# Diet?



## jenful1979 (Apr 29, 2011)

I am almost 1 month post RAI; however, I am almost positive I am still hyper due to the hot flashes, anxiousness, mood swings, and heart palps. I have not had any weight loss but I have put on about 9 pounds since diagnosed. I am wondering what is the best diet.. Lowcarb or lowfat? I have done adkins before and lost almost 30 pounds. I am concerned that losing weight will be a challenge. Any opinions or advice would be nice. I just recently tried weight watcher online, but I stay sooooo hungry that I cant stick to it. I know that sounds like lack of will power, but I always feel like I am starving!!


----------



## Andros (Aug 26, 2009)

jenful1979 said:


> I am almost 1 month post RAI; however, I am almost positive I am still hyper due to the hot flashes, anxiousness, mood swings, and heart palps. I have not had any weight loss but I have put on about 9 pounds since diagnosed. I am wondering what is the best diet.. Lowcarb or lowfat? I have done adkins before and lost almost 30 pounds. I am concerned that losing weight will be a challenge. Any opinions or advice would be nice. I just recently tried weight watcher online, but I stay sooooo hungry that I cant stick to it. I know that sounds like lack of will power, but I always feel like I am starving!!


I find that low carb and low fat and low calorie works the best. It's all about choices. As they say, "You can't have your cake and eat it too!"

Give a try; you will be pleasantly surprised.


----------



## lainey (Aug 26, 2010)

My husband just started Weight Watchers' and the first thing I noticed is how their point system favors carbs over fat. You were probably hungry on it due to the blood sugar swings that some people will have from eating too many carbs. However, the good thing is that it forces you to figure portion sizes, and look at the contents of your food. These are usable skills for maintaining healthy eating patterns for life.

In general, avoid prepared and overly processed foods, use whole grains and single, whole, fresh or frozen ingredients when you cook for a healthier diet.
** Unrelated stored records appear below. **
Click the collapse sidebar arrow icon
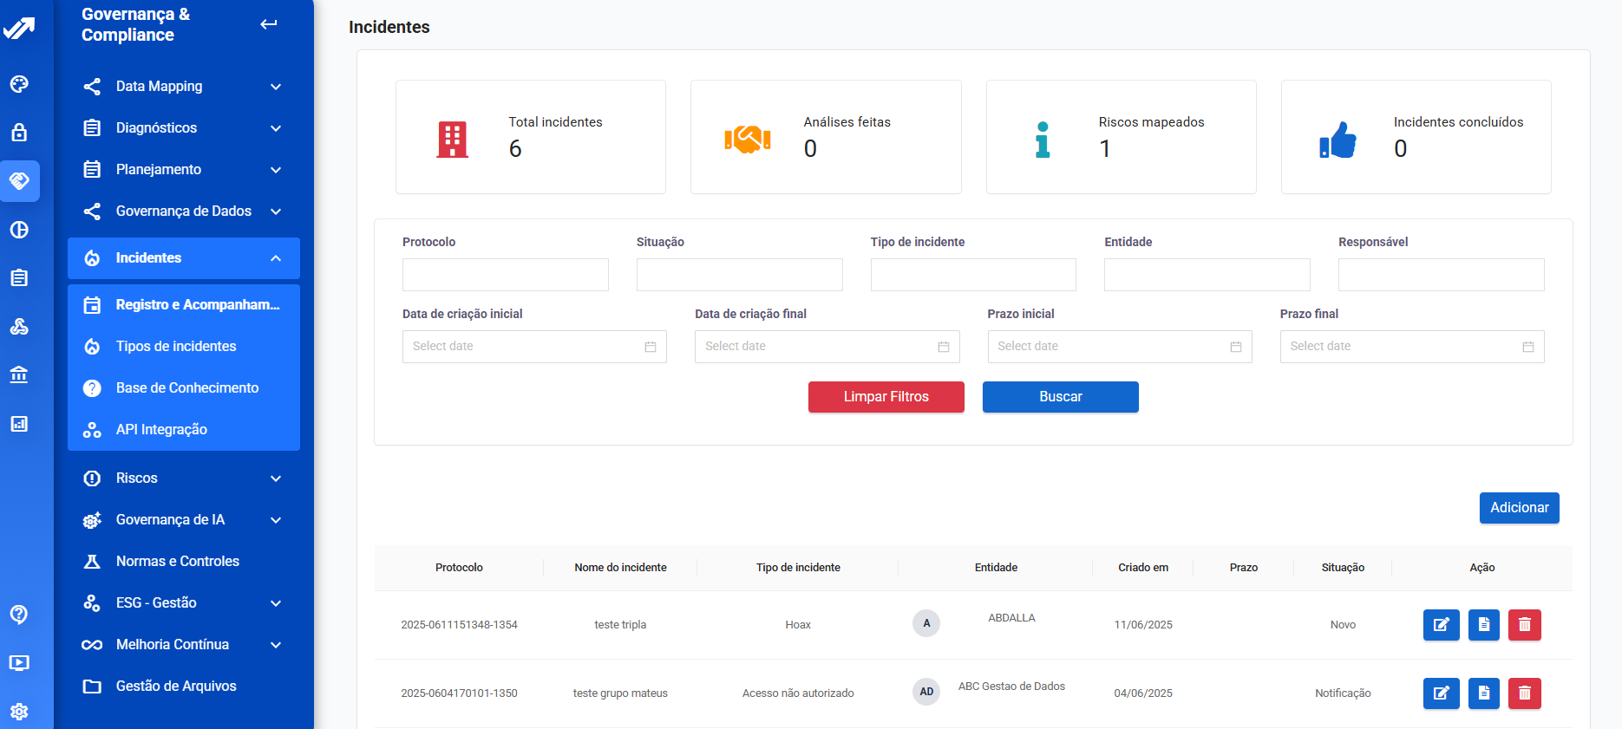The width and height of the screenshot is (1622, 729). click(269, 24)
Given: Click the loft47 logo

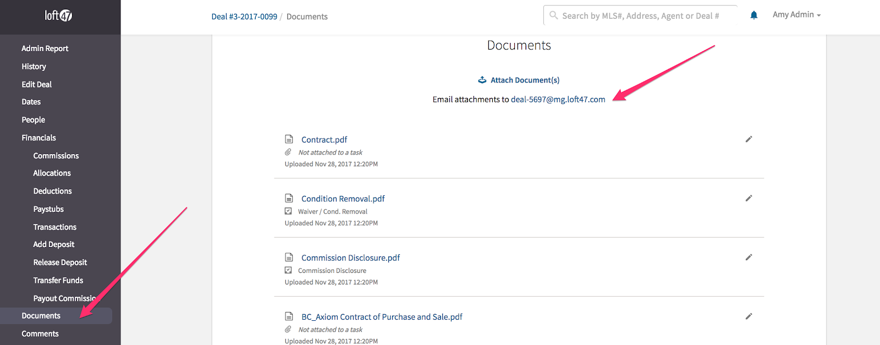Looking at the screenshot, I should click(58, 15).
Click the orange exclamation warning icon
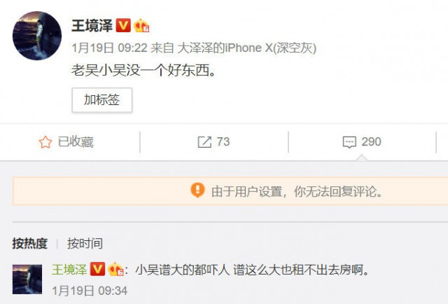448x304 pixels. (x=197, y=191)
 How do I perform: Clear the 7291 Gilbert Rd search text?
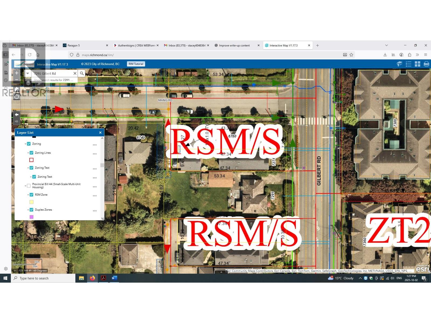point(75,73)
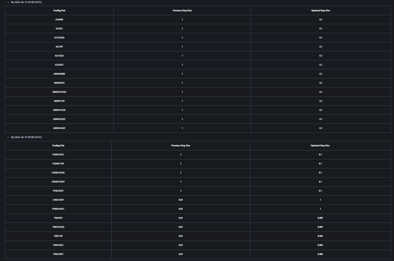Click the TRB/FDUSD trading pair cell
Image resolution: width=394 pixels, height=261 pixels.
[58, 227]
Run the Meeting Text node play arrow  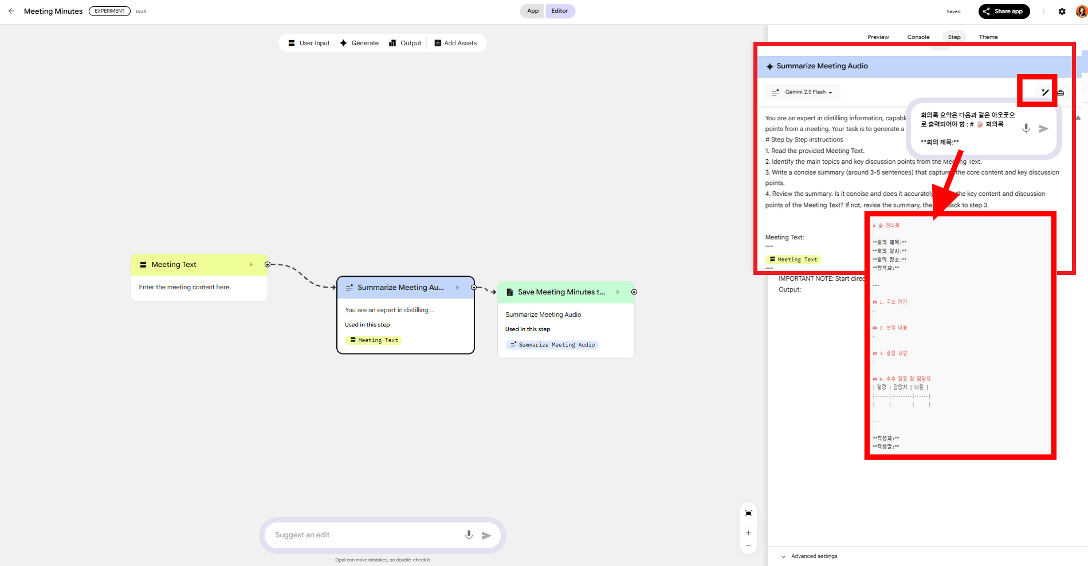point(251,265)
I do lower carb (100g or less per day) lower calorie for diet. With fat, keep in mind that not all are bad and are better in their whole forms--olive oil, fats found in fish and vegetables such as avocados and those found in nuts and cheeses--these are higher density, nutritious foods.


----------



## midgetmaid (Jul 22, 2010)

Low carb works best for me, too. My #1 rule: Do not drink your calories. Also, avoid processed foods, sugar, and starches. Eat mainly lean meats, vegetables and a little fruit.

Renee


----------



## AZgirl (Nov 11, 2010)

Sorry, i have to chime in on this...... It is all about what we eat. Our bodies use food as energy. Both carbohydrates and proteins give our bodies energy. Carbohydrates are sugars, starches and fiber. There are two groups of carbohydrates, simple and complex. Simple carbohydrates are found in many cereals, snack foods, soft drinks, crackers, breads and even pasta. These food items are processed by the body quickly which means you will have a boost of energy soon after eating, however the spike in energy will only last for a short time. Healthy foods they are not.
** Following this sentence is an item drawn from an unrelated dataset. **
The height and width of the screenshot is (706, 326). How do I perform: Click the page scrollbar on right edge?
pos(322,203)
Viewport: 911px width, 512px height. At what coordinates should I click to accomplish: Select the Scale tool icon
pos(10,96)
Proteins and complex carbohydrates take longer for the body to break down. Complex carbs are things such as bran, whole grain wheat, lentils, peas, and beans. These food items take longer to break down so the body doesn't experience spikes in energy instead it has a gradual release of energy.

Proteins are found in meats, eggs and nuts. Like complex carbohydrates, proteins take longer for the body to break down. Because of this, you will have energy for a longer period of time and not become hungry as quickly.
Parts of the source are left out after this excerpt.